Growing up, my family had a catchphrase. It wasn’t something we stitched on throw pillows or engraved on plaques, but it might as well have been. My mom, dad, and even my older sister would say it with reverence like they’d just handed you the Secret to Life on a gold-plated serving tray: “A cactus survives because it’s tough.”

This little pearl of wisdom was trotted out during soccer losses, failed math tests, and, memorably, the time I was dumped via a Post-it note in tenth grade. My parents leaned into it, teaching me resilience by preaching the virtues of grit and independence. The cactus, they said, didn’t lean on anyone—it rose alone in the desert sun.

I carried the family mantra like a badge of honor… until, well, I didn’t.

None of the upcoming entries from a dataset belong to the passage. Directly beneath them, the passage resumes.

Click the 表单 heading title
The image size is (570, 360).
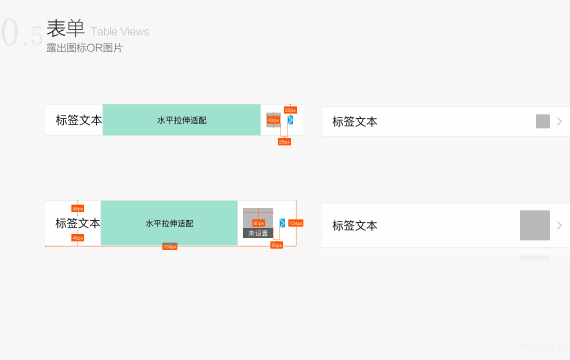click(65, 28)
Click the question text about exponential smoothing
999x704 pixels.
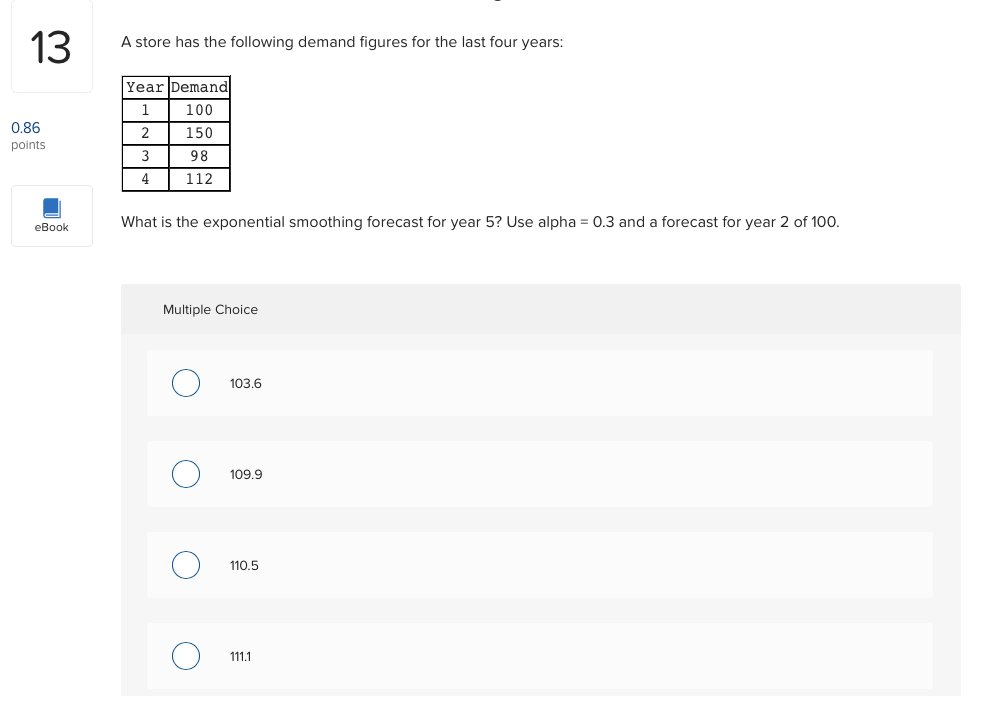tap(480, 222)
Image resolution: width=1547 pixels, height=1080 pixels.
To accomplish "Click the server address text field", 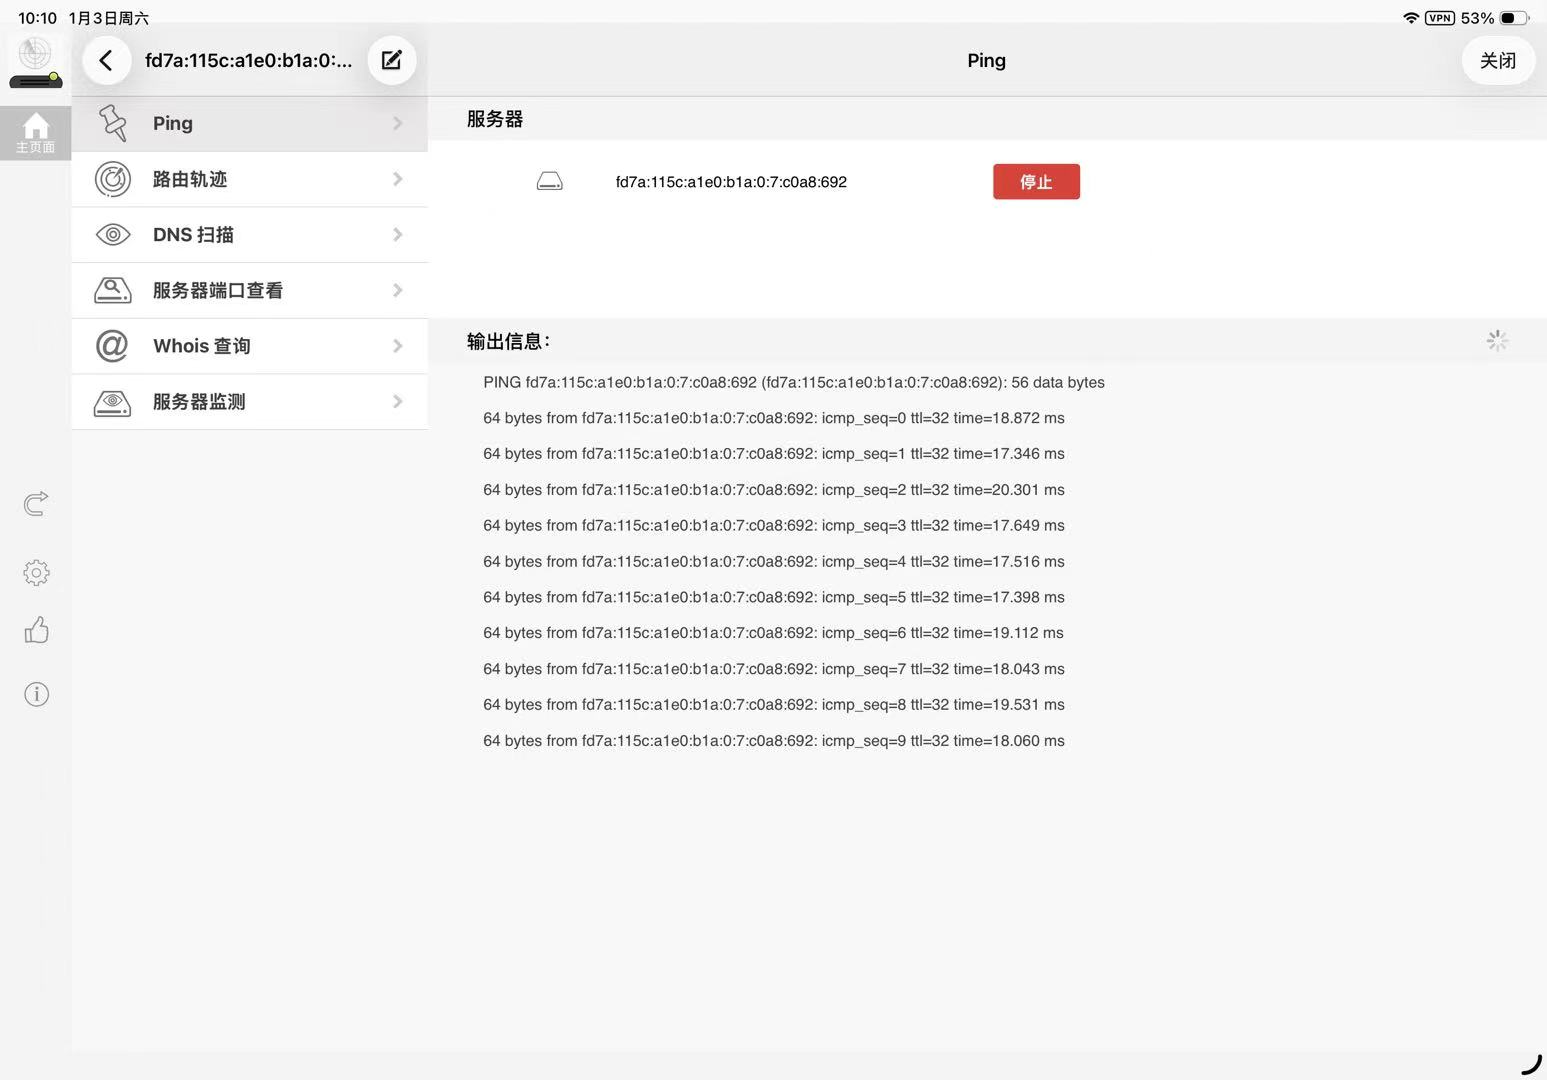I will click(731, 182).
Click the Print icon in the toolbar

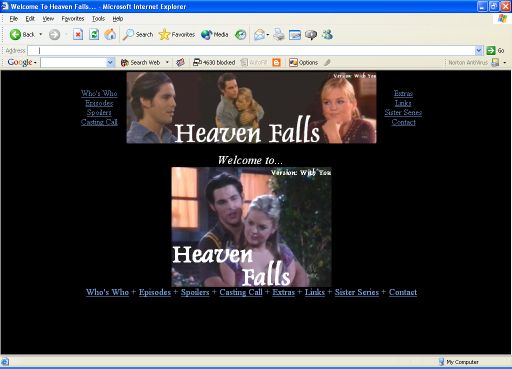(x=279, y=34)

Here’s the thing: It’s one thing to be resilient. It’s another to convince yourself, as I did for years, that toughness is the only way to survive. Turns out, that philosophy can get a little isolating—and downright dangerous—when applied to relationships. You can’t out-stubborn loneliness or out-thorn your way to connection. Eventually, I had to unlearn the myth I was taught and reimagine what “strength” actually means.


The Desert Doesn’t Lie

For anyone who hasn’t spent significant time in Arizona, let me let you in on a secret: The desert isn’t an endless sea of beige nothingness. It’s dynamic, alive, and quietly bustling with life—if you know where to look. That’s what makes the cactus so, well, iconic. The towering saguaros, the bright bursts of prickly pears—they stand as proof of nature’s resilience.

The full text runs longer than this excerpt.